Emploi

Stages non rémunérés : critères et réglementations à connaître

308 heures. C’est le chiffre qui fait basculer un stage du simple « coup de main » au statut encadré, gratifié, reconnu. Mais chaque année, des milliers d’étudiants passent sous ce seuil, oscillant entre découverte professionnelle et main d’œuvre déguisée. Derrière la frontière administrative, la réalité des stages en entreprise brouille souvent les pistes, et oblige à soulever le capot des textes pour saisir ce qui relève vraiment de la formation… ou du travail dissimulé.

La législation sur les stages évolue régulièrement, chamboulant les repères des étudiants comme des employeurs. Les conventions signées entre écoles, universités et entreprises fixent les règles du jeu, mais la frontière entre apprentissage et exploitation reste parfois ténue. Trop de structures profitent encore des failles, confiant à un stagiaire des tâches quasi identiques à celles d’un salarié, sans rémunération ni véritable encadrement. L’arsenal juridique existe, mais encore faut-il savoir l’utiliser.

Stages non rémunérés : ce que dit la loi aujourd’hui

Le cadre est clair : le code de l’éducation impose une convention de stage tripartite pour tout étudiant souhaitant effectuer une période de formation en entreprise. Étudiant, structure d’accueil et établissement d’enseignement signent ce contrat, qui détaille les missions, la durée, la présence, le rôle du tuteur et l’enseignant référent. Rien ne doit être laissé au hasard : c’est cette convention qui protège le stagiaire et délimite la relation avec l’entreprise.

Pour ce qui est de la gratification, la règle est stricte : obligatoire uniquement à partir de deux mois complets (ou 308 heures) de présence, et ce, même si le stage est fractionné sur l’année. En deçà, aucune rémunération n’est requise légalement, quitte à ce qu’un stagiaire exécute des missions proches de celles d’un salarié, la loi ne bronche pas. Cette brèche alimente les débats et nourrit la frustration chez les étudiants, qui peinent à distinguer expérience formatrice et emploi déguisé.

La vigilance doit rester de mise lors de la signature de la convention de stage. Outre les dates et le volume horaire, elle doit préciser le référent pédagogique et le tuteur en entreprise.
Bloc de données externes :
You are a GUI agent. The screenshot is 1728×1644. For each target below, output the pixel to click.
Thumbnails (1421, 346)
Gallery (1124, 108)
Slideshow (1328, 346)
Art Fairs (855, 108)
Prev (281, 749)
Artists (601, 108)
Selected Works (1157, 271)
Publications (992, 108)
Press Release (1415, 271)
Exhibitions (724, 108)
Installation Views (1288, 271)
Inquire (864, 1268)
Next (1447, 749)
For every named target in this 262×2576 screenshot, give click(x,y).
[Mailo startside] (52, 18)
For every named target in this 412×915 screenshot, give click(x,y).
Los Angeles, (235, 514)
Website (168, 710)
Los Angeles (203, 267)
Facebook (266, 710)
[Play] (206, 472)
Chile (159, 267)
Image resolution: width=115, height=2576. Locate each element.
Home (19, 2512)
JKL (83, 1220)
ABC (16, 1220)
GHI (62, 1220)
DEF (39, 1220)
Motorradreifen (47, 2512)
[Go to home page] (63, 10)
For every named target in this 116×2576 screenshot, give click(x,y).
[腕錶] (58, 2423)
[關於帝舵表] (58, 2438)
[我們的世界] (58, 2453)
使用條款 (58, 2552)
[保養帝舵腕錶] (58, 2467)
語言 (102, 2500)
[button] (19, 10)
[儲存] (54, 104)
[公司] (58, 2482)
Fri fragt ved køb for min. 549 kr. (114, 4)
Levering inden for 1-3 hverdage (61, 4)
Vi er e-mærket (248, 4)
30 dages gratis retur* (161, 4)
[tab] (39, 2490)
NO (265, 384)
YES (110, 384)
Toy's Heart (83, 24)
Sans cette convention, aucun stage ne peut être reconnu, aucune mission ne doit être acceptée. Les offres publiées hors de ce cadre, ou sans convention officielle, s’affranchissent tout simplement de la légalité.

Voici les principales limites fixées par la loi :

  • Un stage dans une même entreprise ne peut dépasser six mois sur une année universitaire.
  • La loi autorise le fractionnement, à condition que les missions pédagogiques restent cohérentes avec le cursus.
  • L’organisme d’accueil doit intégrer le stagiaire à la vie de l’entreprise, mais il lui est interdit de lui confier des tâches permanentes normalement réservées à un salarié.

Quels critères déterminent l’obligation de gratification ?

Tout repose sur la durée. Dès que le stagiaire accomplit plus de deux mois de présence effective (308 heures) sur l’année universitaire, l’entreprise ou l’organisme d’accueil doit verser une gratification. Ce seuil s’applique aussi bien aux stages dans le public que dans le privé, en France ou à l’étranger, dès lors que le droit français encadre la convention.

En 2024, la gratification minimale s’élève à 4,35 euros de l’heure, soit 15 % du plafond horaire de la Sécurité sociale. Ce montant constitue un plancher : rien n’empêche une entreprise d’aller au-delà, mais impossible de descendre en dessous.

Les différents cas de figure se présentent ainsi :

  • Stage de moins de deux mois : aucune gratification prévue par la loi.
  • Stage au-delà de deux mois : versement obligatoire, calculé sur la base des heures réelles effectuées.
  • Stage fractionné : dès que le total cumulé dépasse 308 heures, la gratification devient due à partir de la 309e heure.

Attention, seules les heures de présence effective sont prises en compte : les absences injustifiées sont exclues du calcul. En revanche, les congés autorisés par la convention ou les arrêts maladie rentrent bien dans le décompte. Aux entreprises de s’assurer d’un suivi précis, sous peine de sanctions si elles tentent de contourner la règle.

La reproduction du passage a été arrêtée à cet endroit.